It’s okay to bully people, as long as they are white; it’s especially okay if they’re white property-owners. These appear to be the lessons that local YIMBYs have drawn from the criticism they received for disrupting the anti-SB 827 rally on the steps of San Francisco City Hall on April 3.
Tim Redmond described the scene:
“The [anti-SB 827] coalition brought some 60 people to the event, with Sup. Aaron Peskin, Sup. Jane Kim, and former Mayor Art Agnos among the speakers. Also represented were leaders of community organizations from the Mission, Chinatown, Cow Hollow and Excelsior, the Sierra Club, the local chapter of Democratic Socialists of America, and tenants’ rights groups.
“Things quickly devolved into cacophony, as the outnumbered YIMBYs chanted over every speaker who took the podium. In the merciful pauses between chants, speakers could be heard decrying the projected impacts of the bill.
“I want to announce that we have the votes!” said Supervisor Peskin early in the proceedings. Yet chants continued unabated.”

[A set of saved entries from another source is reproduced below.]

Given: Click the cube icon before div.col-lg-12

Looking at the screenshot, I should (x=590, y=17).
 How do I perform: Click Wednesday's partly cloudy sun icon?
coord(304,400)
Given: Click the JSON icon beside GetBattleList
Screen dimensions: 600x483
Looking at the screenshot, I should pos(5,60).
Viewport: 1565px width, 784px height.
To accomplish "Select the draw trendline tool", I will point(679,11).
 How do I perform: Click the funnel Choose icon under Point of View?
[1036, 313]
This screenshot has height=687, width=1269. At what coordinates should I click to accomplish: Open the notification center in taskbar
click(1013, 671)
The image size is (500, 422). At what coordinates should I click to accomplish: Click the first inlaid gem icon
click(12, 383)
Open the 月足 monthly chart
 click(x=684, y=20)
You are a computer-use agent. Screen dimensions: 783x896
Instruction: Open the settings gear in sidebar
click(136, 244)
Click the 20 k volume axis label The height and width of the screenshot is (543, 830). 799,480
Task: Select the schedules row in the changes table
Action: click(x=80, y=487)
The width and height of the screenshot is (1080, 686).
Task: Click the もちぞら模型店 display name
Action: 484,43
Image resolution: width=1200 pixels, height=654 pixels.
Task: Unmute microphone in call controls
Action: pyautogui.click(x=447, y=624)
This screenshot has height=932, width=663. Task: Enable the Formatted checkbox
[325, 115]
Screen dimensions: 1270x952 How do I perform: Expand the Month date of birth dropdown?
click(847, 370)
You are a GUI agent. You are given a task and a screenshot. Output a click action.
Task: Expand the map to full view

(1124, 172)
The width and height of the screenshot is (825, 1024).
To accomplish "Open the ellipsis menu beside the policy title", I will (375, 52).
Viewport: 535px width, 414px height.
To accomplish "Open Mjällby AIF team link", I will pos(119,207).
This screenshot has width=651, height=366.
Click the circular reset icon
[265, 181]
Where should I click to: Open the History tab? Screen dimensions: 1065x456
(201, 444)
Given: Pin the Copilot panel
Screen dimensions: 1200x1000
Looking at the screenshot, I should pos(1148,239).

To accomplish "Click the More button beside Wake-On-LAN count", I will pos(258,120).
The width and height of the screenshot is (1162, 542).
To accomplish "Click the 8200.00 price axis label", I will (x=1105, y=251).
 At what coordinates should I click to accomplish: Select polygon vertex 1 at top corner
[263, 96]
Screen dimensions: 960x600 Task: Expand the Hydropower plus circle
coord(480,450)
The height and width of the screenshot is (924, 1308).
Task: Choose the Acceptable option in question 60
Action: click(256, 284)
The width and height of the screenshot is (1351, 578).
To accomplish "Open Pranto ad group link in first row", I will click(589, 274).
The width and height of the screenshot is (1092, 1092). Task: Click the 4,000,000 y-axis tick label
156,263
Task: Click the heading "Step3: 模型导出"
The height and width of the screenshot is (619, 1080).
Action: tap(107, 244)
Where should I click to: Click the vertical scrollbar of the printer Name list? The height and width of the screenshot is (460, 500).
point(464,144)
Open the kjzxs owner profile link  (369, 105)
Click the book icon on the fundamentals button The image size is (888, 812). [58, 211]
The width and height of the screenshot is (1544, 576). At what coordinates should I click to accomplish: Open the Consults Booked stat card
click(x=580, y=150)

The Yimbys did more than chant. According to SF Examiner reporter Joe Fitzgerald Rodriguez, District 6 Supervisor candidate and BARF founder Sonja Trauss “moved into the crowd and shook her protest sign in the face of an elderly Chinese man, and, in turn, was allegedly shoved by a white woman from the anti-SB 827 crowd.
Video show sheriff’s deputies escorting Trauss out of the crowd—perhaps not an ideal Kodak moment for her campaign.”
“’She made physical contact,’” Gen Fujioka, policy director for the Chinatown Community Development Center, told Mission Local reporter Michael Toren. “’I don’t think she was intentionally hitting anybody. But she literally crossed a line that the deputies were trying to keep between the two groups.”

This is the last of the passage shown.